“My hope is that if people do what they did around Thanksgiving and not travel, and do the right thing and keep our gatherings down to a household or two, max, and wear masks, that we will be in a strong position right after the first of the year to take another step forward,” Whitmer said.
Whitmer said she wants to reopen restaurants as soon as she can, but the industry has been on the wrong end of the Michigan Department of Health and Human Services’ restrictions.
Restaurant owners aren’t happy about the continued ban.
The owner of Century Bowl, in Waterford Township, said the shutdown order on food and alcohol services at many venues is misguided.
Bowling alleys, casinos and other entertainment venues were allowed to reopen Monday, but they can’t serve food or drink concessions.
People aren’t allowed to bowl with anyone other than their families.
Century Bowl Owner Bill Diamond said he runs six centers across Metro Detroit and has laid off more than 100 employees this year.

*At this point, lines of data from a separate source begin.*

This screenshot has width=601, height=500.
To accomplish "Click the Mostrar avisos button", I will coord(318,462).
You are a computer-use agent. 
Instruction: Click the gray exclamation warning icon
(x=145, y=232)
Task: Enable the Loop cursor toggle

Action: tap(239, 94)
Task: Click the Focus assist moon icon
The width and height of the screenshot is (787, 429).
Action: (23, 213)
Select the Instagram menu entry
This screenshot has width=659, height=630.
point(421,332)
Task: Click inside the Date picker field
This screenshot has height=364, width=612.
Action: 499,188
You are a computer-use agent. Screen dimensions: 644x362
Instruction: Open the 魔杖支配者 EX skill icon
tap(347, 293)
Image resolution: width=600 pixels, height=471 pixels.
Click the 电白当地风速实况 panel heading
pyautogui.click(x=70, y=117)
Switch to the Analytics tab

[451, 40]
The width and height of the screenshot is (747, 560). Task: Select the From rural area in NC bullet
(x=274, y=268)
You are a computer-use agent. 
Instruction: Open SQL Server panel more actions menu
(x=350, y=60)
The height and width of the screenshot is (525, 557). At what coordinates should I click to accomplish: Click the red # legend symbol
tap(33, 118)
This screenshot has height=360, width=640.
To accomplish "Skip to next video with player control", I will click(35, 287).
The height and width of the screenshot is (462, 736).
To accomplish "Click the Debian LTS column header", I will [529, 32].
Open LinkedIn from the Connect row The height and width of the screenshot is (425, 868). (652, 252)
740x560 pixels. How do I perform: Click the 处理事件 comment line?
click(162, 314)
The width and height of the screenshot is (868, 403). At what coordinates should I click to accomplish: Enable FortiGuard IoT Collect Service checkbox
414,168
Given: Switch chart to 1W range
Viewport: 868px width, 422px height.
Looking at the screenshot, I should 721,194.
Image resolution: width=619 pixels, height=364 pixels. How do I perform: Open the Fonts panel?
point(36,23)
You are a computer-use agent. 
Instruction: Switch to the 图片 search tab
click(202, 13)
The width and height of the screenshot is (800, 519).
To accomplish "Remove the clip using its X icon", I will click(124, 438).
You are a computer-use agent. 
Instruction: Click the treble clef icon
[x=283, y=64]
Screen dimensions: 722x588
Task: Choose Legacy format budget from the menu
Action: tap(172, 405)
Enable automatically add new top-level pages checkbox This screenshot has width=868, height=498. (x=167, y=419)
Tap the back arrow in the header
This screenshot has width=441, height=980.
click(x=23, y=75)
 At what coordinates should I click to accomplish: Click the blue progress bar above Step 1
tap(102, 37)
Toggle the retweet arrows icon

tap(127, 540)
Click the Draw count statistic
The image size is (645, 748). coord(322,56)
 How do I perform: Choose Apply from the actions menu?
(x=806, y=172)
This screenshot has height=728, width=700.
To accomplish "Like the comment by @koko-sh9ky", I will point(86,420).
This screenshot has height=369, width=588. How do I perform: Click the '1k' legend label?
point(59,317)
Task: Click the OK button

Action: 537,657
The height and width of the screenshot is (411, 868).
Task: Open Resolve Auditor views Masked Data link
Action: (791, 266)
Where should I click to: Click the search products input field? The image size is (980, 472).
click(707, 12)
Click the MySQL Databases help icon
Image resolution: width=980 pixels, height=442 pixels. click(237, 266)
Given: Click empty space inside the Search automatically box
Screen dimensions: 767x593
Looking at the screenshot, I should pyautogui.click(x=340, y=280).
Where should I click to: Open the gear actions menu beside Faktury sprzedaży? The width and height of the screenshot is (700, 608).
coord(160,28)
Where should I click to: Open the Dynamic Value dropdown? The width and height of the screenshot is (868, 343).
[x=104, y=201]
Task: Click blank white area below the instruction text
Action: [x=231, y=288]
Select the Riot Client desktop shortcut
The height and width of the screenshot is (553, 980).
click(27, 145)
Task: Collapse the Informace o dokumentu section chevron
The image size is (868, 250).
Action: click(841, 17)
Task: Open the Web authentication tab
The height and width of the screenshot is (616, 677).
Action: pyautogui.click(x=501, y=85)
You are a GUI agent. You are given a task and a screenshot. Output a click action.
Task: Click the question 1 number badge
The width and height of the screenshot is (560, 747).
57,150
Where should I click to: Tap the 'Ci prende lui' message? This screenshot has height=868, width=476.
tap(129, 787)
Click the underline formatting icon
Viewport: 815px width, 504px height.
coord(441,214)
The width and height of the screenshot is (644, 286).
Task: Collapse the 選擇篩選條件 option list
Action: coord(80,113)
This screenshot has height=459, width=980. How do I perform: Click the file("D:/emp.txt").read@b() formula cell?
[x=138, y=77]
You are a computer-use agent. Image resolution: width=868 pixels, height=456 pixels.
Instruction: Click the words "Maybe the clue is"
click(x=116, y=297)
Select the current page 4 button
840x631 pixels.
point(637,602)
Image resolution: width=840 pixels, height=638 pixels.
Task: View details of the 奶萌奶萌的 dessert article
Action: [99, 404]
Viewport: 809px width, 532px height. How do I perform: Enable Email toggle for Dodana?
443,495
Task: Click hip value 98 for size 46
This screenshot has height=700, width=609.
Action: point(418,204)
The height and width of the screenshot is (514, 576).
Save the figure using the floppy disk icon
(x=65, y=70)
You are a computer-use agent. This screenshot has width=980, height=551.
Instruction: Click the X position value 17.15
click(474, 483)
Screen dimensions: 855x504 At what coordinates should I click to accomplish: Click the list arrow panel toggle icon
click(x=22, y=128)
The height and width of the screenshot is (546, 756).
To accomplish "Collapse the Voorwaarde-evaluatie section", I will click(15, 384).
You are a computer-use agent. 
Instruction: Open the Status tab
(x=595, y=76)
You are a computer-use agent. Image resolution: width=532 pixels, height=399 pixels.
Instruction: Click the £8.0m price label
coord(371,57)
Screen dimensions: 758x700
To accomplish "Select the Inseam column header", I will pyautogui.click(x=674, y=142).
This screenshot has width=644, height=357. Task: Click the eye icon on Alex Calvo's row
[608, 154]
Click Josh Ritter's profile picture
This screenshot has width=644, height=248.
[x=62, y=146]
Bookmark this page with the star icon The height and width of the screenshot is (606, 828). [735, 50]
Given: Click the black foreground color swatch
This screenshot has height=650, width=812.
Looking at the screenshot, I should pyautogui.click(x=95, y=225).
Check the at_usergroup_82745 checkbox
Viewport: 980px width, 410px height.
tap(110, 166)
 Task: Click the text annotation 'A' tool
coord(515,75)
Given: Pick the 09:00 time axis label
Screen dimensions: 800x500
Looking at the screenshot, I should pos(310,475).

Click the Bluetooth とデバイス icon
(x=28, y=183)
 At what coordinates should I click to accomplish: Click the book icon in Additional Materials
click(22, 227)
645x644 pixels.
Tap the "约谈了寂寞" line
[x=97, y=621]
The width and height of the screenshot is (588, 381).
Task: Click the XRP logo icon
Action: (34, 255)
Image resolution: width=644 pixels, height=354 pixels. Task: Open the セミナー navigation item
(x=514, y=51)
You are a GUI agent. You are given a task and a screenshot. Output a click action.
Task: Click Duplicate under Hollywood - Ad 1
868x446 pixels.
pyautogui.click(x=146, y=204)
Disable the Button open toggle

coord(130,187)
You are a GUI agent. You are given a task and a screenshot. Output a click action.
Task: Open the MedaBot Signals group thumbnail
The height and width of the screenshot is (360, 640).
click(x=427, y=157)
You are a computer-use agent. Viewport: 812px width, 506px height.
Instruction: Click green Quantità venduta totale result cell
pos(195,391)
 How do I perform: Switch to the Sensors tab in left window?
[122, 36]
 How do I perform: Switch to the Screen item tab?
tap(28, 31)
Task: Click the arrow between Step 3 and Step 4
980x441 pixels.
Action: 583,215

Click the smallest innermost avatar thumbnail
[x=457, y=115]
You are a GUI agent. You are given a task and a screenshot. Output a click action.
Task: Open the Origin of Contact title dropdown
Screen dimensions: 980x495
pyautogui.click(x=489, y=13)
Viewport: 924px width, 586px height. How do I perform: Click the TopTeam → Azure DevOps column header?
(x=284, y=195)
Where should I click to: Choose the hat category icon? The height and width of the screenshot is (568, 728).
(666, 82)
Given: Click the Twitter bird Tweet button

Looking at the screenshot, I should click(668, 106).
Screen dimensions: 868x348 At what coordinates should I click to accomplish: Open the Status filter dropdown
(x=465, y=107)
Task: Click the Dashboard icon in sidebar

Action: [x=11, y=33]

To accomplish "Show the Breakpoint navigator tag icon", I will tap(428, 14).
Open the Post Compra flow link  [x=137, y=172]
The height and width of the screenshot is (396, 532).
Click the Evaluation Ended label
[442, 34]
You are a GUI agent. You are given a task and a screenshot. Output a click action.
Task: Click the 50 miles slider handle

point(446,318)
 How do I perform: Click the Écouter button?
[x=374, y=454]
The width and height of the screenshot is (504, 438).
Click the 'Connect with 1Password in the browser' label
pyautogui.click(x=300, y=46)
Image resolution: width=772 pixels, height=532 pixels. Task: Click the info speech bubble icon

He said the rules for opening make it impossible to call his people back to work.
“It’s sort of like opening an amusement park and not allowing people to go on the rides,” Diamond said. “If you have to be in the unfortunate position of owning and operating one of (gyms, restaurants and bars), you’re really being the ones forced to sacrifice, and probably everyone else is just being incredibly inconvenienced.”
Whitmer said she sympathizes with Michigan’s struggling businesses, and especially the restaurants, but she maintains that the science tells her to keep them closed.
“Restaurants are the places where we are seeing the greatest amount of spread, and it’s simply because you’ve got people from various households coming together inside and taking their masks off to eat,” Whitmer said. “That is how the virus spreads and why this activity is more risky than going and sitting in a theater with your mask staying on the whole time.”
Whitmer encouraged Michigan residents to buy gift cards for Christmas and order carry-out.